European equities fell sharply, mirroring Wall Street’s tech-led selloff as investors questioned the durability of artificial-intelligence premiums ahead of Nvidia’s earnings.

At 08:05 GMT, Germany’s DAX and France’s CAC 40 each slid 1.3%, while the U.K.’s FTSE 100 dropped 1.0%.

AI exuberance under scrutiny

A renewed reassessment of AI-driven multiples weighed on global risk appetite after U.S. benchmarks retreated Monday, with the Dow off more than 500 points (-1.2%) and both the S&P 500 and Nasdaq Composite lower. Alphabet CEO Sundar Pichai warned in a BBC interview that a bursting of an AI bubble would have economy-wide repercussions—remarks that fed into the risk reset.
All eyes now turn to Nvidia (NASDAQ: NVDA) on Wednesday, a bellwether for AI infrastructure spending and a litmus test for whether earnings momentum can sustain a three-year valuation surge.

U.S. data calendar restarts; rate path in play

With Washington’s shutdown over, delayed releases begin to reappear. Factory orders (Aug.) are due later Tuesday, but the marquee print is September nonfarm payrolls on Thursday, the final major labor datapoint before the Dec. 10–11 Fed meeting.
Fed Governor Christopher Waller on Monday flagged labor-market risks and argued for another 25 bp cut in December, even as market-implied odds for such a move have drifted down to ~40% from ~55% a week earlier.

Movers in Europe

  • Imperial Brands (LON: IMB): Adjusted operating profit rose nearly 5%, supported by pricing and next-gen products.
  • Crest Nicholson (LON: CRST): Guided FY profit to the low end or marginally below its prior range amid a subdued summer market and budget-related uncertainty.
  • Akzo Nobel (AS: AKZO) / Axalta (NYSE: AXTA): Announced plans to merge, targeting a combined $25bn enterprise value, consolidating coatings scale across autos and industrials.

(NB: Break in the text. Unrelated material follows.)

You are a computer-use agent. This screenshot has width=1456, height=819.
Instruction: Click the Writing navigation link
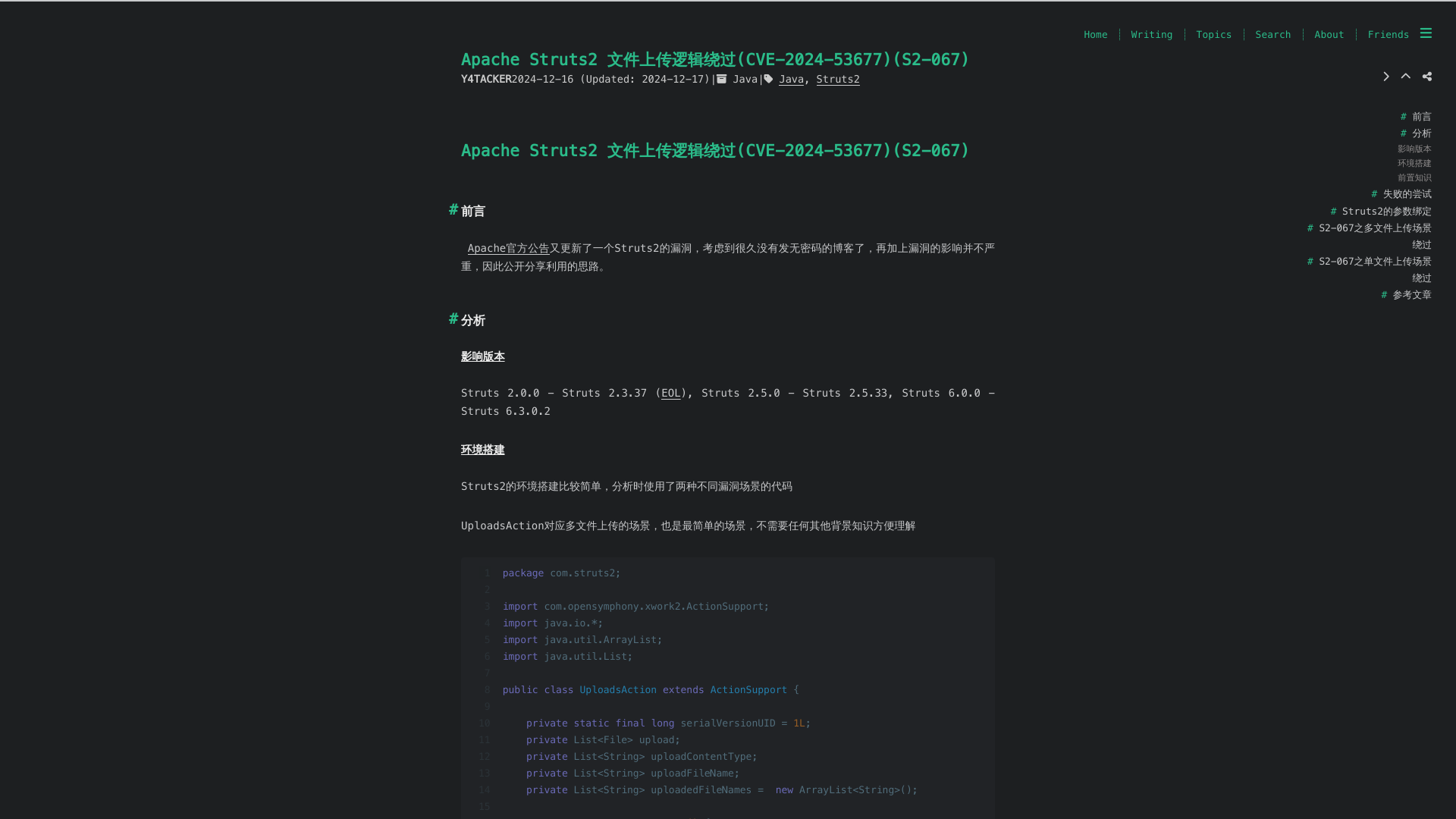(x=1152, y=34)
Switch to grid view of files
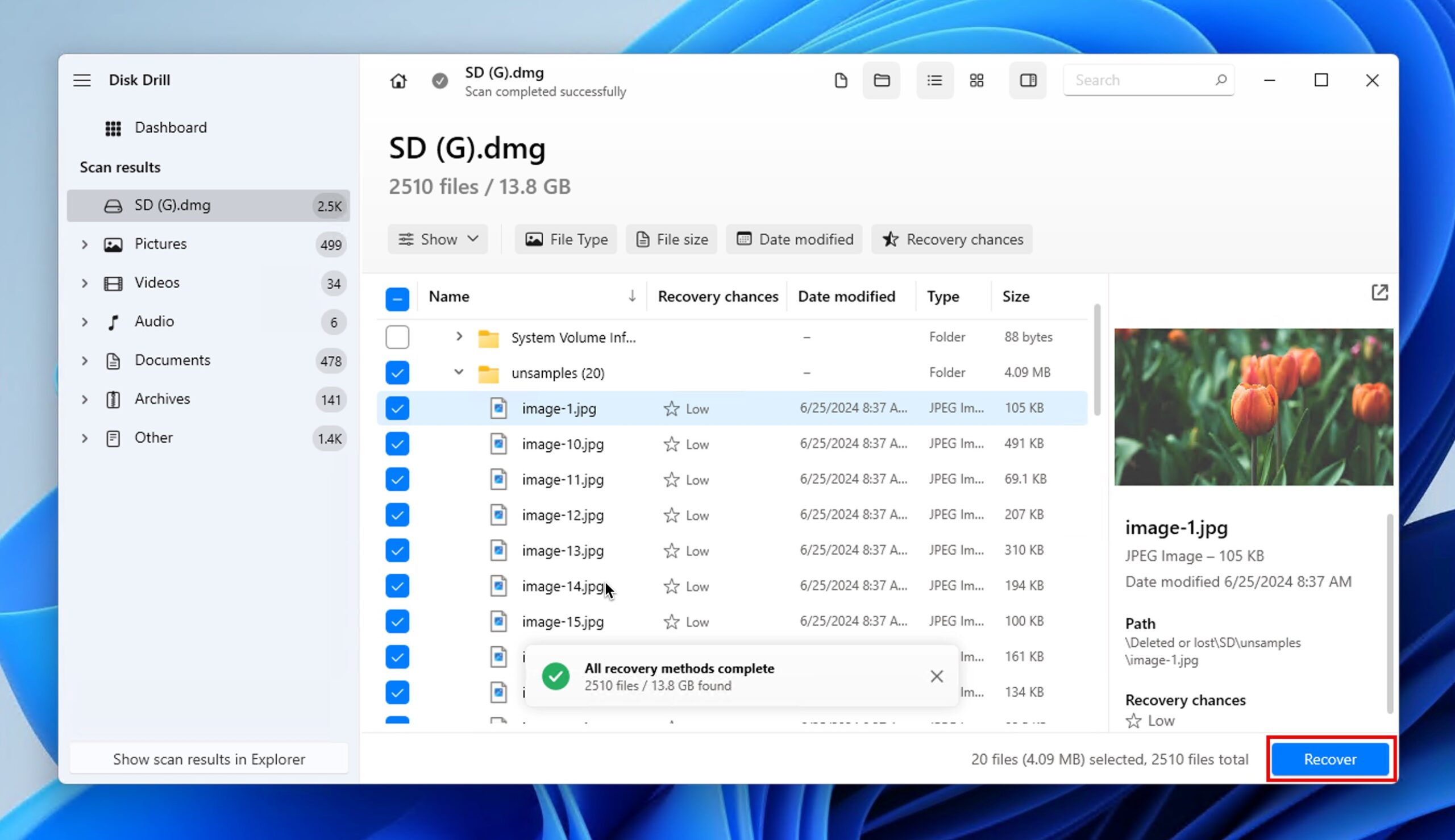Image resolution: width=1455 pixels, height=840 pixels. 976,80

Oil gives back risk premium

Crude pulled lower as supply fears faded. Brent Jan fell 0.9% to $63.64/bbl and WTI lost 1.0% to $59.29/bbl after Russia’s Novorossiysk port resumed loadings following a two-day shutdown from Ukrainian strikes. Novorossiysk and the nearby CPC terminal together handle roughly 2.2 mb/d (~2% of global supply). The restart tempers immediate disruption, though infrastructure risk remains elevated.

The takeaway

A fragile tape faces a binary week: Nvidia’s delivery and guidance versus a re-awakening U.S. data cycle. A convincing AI earnings print and softer payrolls could steady risk; any disappointment or resilient labor strength may extend the de-rating in richly priced tech and keep European indices on the defensive.